Some men are born for slavery, and others for liberty, says the ancient pbilosopher. This opinion will cease to appear paradoxical, if it be considered as an observation made à posteriori, rather than as a principle laid down à priori. If, indeed, only a slight variation be made in the phrase, it will then be altogether borne out by facts; as, for instance, should it be said that a man may be a slave under a free government, and reversely, that he may be free under a despotic, absolute, or even tyrannical rule. Even this, however, may still seem paradoxical in our age, when man's freedom is viewed as a thing identical with liberal institutions, and is supposed to be secured as soon as such institutions are obtained. Although, however, no two things ever more essentially differed from each other, still this delusion has spread so generally, that philosophers and statesmen, and crowned heads, are bewildered by it. The universal fallacy lies in this that it is assumed to be enough to unfetter man's hands and feet, in order to render him free. Thus, however, a more galling slavery is often substituted, by which the head and heart are bound with chains of iron immeasurably more heavy. The ordinary mode of proceeding should be reversed. First secure to men their internal liberty, that of their hearts and heads, which can only be done by purifying the one from bad passions and low ambition, and by chasing ignorance from the other. Then, and only then, can external liberty be acquired and fixed on a foundation of rock, against which the powers of time shall not prevail. Internal liberty is the substance; external liberty is the shadow of it: the one is an eternal thing looking through time; the other a meteor of to-day, and of no more.

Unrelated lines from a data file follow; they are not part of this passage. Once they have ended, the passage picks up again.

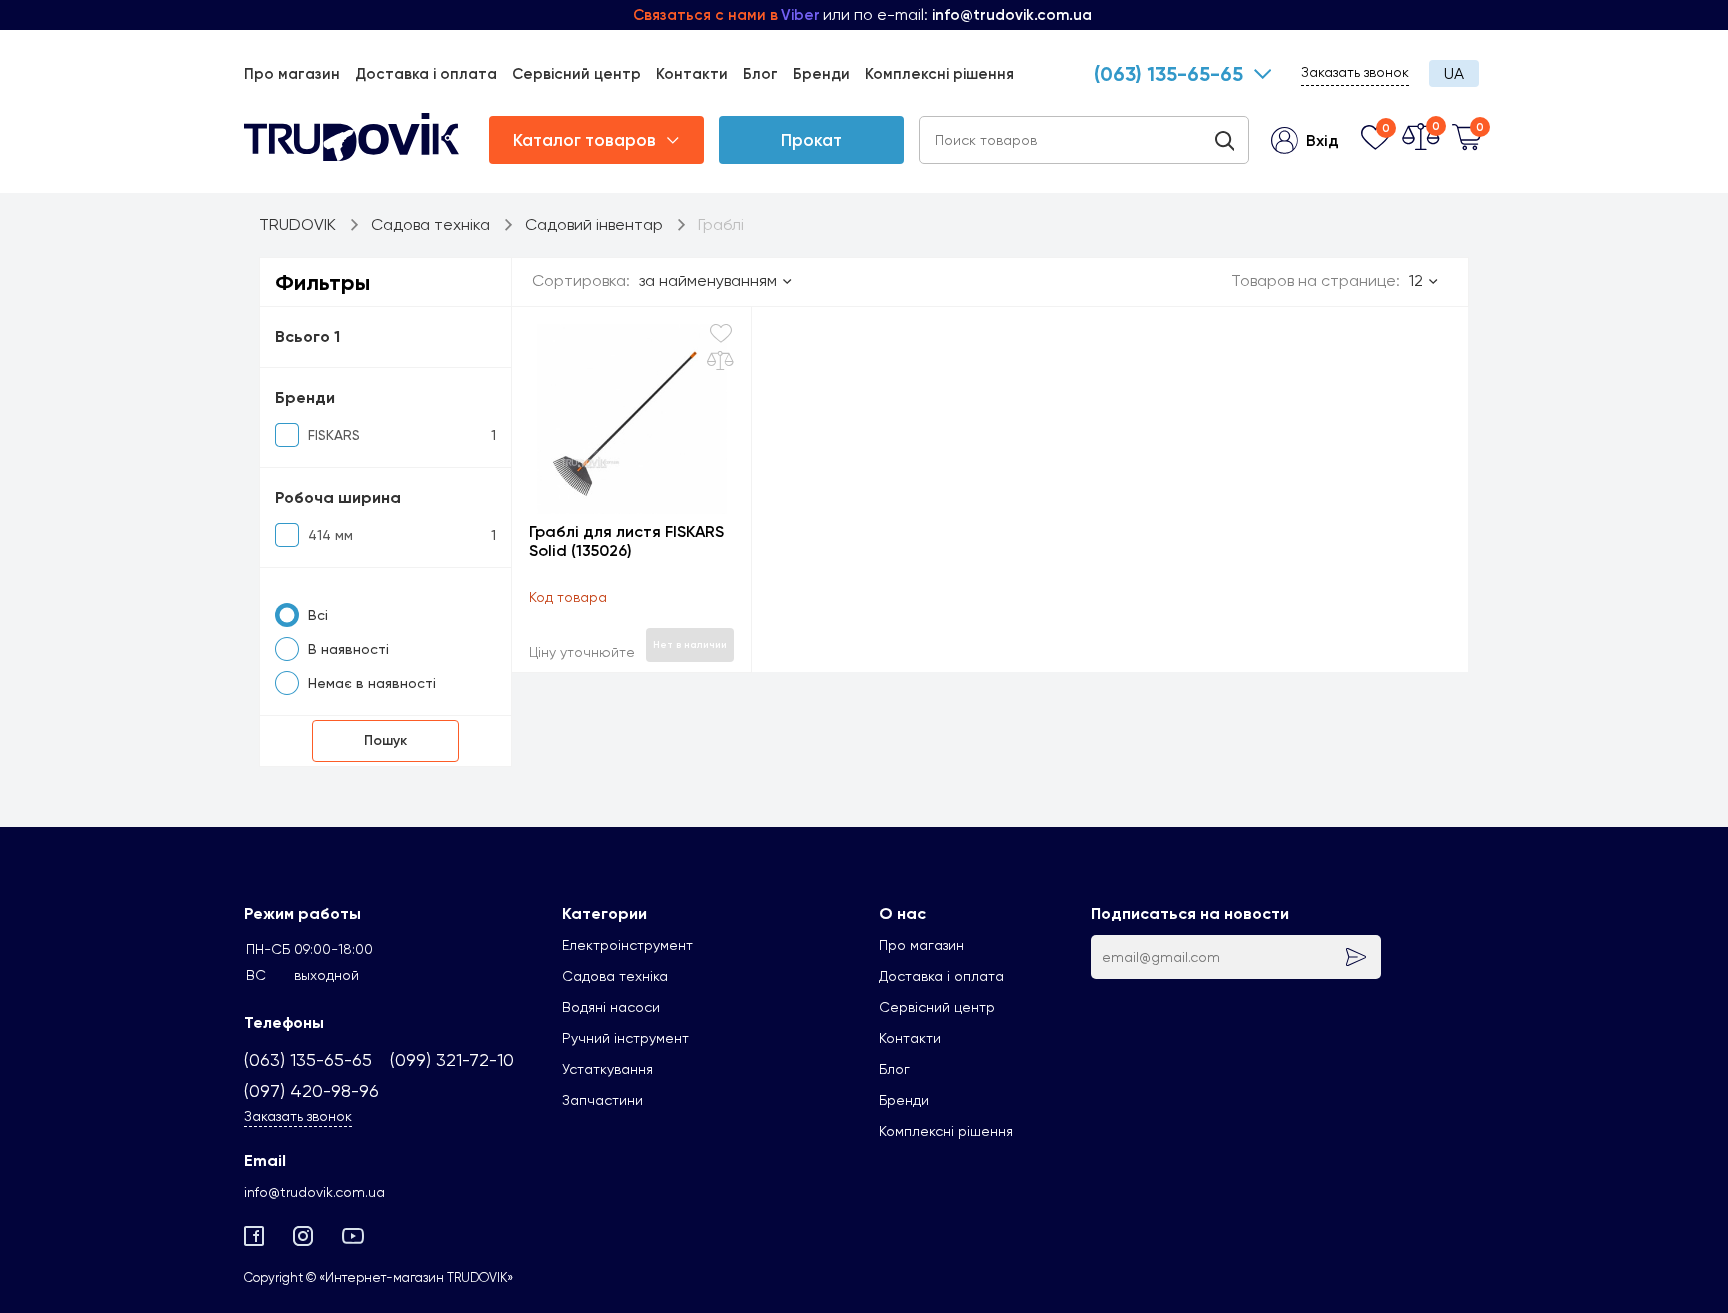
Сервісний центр (576, 74)
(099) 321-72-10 (452, 1059)
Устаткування (607, 1069)
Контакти (692, 74)
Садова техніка (615, 976)
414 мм (330, 535)
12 (1416, 280)
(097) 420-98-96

It was in conformity with this principle that the enlightened individual, with whose manuscript we have been favoured, said to the Emperor Alexander, when the latter wished to give a constitution to his subjects : “ Sire, first teach your people to know what is right, and inspire them with reverence for it, and then a constitution will start up of itself into existence.” But the well meaning Alexander was himself not internally free, and was consequently incapable of persevering for three days together in one resolution; the result of which was, that neither the apprehension of right, nor a constitution, has in reality made its appearance in his dominions; or, in other words, a constitution on parchment only has started into existence, but never went beyond the precincts of the cabinet.